* WORK ORDER
Return every line from the listing where the word "Choose" occurs.

* THE DATA

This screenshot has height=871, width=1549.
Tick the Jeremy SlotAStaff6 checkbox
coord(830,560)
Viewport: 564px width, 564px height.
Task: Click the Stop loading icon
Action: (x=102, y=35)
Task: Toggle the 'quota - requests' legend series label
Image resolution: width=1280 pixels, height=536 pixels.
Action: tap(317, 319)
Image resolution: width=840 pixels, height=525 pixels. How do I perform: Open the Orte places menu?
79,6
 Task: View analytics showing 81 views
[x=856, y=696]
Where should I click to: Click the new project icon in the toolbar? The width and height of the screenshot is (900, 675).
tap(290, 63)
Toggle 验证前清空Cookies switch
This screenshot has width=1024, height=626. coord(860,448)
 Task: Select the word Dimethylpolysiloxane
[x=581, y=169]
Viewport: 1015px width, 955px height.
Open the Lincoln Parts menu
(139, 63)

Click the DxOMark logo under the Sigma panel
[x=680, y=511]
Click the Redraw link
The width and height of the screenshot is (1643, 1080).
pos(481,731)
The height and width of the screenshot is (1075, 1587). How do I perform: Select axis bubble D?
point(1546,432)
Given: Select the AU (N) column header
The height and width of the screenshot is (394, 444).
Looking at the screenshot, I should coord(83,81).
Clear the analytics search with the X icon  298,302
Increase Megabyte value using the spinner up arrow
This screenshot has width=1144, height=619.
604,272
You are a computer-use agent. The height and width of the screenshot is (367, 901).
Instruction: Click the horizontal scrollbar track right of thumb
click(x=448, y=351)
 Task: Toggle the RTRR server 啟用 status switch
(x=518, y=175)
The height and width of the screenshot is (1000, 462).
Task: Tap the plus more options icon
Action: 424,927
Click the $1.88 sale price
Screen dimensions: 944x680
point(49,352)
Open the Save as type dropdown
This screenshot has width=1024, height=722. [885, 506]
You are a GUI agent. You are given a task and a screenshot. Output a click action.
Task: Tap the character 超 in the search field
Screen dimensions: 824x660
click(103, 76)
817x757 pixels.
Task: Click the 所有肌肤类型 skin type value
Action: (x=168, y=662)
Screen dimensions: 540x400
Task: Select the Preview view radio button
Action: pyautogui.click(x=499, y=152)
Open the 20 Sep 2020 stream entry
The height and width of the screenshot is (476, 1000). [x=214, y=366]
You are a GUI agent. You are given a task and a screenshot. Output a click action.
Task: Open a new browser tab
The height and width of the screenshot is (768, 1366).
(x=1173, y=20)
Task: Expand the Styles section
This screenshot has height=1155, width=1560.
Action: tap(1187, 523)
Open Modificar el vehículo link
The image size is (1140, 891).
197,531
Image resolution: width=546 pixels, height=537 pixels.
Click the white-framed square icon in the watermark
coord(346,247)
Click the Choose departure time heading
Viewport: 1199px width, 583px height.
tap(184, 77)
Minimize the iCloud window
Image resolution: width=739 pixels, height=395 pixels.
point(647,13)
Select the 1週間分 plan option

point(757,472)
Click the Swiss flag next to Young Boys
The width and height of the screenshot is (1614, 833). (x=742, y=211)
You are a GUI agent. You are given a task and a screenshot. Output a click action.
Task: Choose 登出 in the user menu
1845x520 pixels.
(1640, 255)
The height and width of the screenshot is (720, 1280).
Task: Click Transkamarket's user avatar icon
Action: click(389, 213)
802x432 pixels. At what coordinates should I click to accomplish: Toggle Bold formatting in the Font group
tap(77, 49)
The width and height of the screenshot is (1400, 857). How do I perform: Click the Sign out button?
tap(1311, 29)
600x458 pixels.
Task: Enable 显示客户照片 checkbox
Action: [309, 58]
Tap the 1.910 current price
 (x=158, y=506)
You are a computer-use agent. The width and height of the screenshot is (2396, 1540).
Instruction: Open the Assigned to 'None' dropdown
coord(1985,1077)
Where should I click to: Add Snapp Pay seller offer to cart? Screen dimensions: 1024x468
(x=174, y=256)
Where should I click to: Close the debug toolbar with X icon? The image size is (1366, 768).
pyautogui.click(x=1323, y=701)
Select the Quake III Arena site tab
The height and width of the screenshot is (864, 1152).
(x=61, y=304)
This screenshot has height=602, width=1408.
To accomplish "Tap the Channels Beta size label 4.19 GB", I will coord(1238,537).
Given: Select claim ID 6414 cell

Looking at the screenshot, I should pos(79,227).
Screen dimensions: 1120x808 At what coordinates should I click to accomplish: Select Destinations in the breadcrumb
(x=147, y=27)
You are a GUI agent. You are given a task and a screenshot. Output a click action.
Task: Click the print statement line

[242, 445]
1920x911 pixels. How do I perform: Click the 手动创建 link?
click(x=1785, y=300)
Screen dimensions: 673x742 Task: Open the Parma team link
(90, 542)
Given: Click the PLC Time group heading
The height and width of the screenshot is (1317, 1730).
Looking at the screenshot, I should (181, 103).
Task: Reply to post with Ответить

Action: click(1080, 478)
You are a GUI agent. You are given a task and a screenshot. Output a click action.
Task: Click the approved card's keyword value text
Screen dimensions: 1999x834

* EXERCISE OUTPUT
Click the Choose departure time heading
Task: Choose 登出 in the user menu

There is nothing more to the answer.